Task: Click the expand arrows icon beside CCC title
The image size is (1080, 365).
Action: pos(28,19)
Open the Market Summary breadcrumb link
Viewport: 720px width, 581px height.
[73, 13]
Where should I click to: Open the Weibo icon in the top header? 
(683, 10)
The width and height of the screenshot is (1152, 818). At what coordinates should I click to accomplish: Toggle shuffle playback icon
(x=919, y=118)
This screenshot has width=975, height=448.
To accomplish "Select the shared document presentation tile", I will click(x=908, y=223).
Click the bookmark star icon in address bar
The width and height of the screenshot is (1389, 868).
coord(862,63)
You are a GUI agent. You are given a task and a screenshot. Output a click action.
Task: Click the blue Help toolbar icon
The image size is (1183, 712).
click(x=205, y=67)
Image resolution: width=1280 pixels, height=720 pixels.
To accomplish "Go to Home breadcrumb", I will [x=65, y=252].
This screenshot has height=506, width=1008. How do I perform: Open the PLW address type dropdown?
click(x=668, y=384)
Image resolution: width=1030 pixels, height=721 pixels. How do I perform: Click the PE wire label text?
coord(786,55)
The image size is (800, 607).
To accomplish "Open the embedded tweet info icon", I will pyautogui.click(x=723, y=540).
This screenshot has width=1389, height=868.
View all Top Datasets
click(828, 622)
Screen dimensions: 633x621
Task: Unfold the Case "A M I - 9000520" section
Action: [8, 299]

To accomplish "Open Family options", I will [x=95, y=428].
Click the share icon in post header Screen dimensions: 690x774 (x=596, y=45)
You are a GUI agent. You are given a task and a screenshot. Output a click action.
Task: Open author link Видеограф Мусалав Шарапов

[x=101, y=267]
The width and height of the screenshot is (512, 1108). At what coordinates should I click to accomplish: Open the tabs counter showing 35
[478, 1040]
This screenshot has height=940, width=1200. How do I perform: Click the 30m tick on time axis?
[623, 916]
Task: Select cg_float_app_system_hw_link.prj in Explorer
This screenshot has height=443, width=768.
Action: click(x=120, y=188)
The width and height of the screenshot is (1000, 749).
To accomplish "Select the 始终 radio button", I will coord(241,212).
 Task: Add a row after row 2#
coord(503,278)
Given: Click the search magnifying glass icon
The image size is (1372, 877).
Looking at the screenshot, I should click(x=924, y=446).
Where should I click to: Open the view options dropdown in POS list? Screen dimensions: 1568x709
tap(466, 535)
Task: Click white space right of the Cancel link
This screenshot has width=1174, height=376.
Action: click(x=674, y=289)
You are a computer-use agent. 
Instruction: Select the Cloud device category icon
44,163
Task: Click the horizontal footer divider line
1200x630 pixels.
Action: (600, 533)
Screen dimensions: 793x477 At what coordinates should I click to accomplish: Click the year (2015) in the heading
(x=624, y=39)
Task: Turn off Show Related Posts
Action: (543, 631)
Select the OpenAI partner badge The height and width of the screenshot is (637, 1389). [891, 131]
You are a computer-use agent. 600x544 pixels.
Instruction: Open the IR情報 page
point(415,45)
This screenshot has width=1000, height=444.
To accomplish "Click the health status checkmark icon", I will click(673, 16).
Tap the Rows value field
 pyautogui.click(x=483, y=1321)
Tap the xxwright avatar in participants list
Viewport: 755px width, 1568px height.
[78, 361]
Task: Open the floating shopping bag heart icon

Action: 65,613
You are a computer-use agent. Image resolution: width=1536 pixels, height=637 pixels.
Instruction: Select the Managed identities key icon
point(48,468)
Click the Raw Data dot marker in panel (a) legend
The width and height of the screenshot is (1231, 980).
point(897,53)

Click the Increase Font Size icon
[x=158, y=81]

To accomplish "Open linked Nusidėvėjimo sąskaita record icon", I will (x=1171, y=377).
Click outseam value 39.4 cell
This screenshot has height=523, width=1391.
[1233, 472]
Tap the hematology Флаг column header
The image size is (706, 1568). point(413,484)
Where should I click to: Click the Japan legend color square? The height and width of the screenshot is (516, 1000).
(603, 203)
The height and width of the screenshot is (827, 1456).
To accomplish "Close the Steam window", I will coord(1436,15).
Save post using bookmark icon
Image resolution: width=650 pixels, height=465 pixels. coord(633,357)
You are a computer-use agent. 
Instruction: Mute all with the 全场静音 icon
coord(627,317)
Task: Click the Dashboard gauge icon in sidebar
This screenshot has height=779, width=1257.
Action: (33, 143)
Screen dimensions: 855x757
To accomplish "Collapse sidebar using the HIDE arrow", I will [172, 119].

****************************************

Assigned task
For the string "sidebar", go through the entries above and copy each line where it occurs.

Result for this task
Task: Click the Dashboard gauge icon in sidebar
To accomplish "Collapse sidebar using the HIDE arrow", I will [172, 119].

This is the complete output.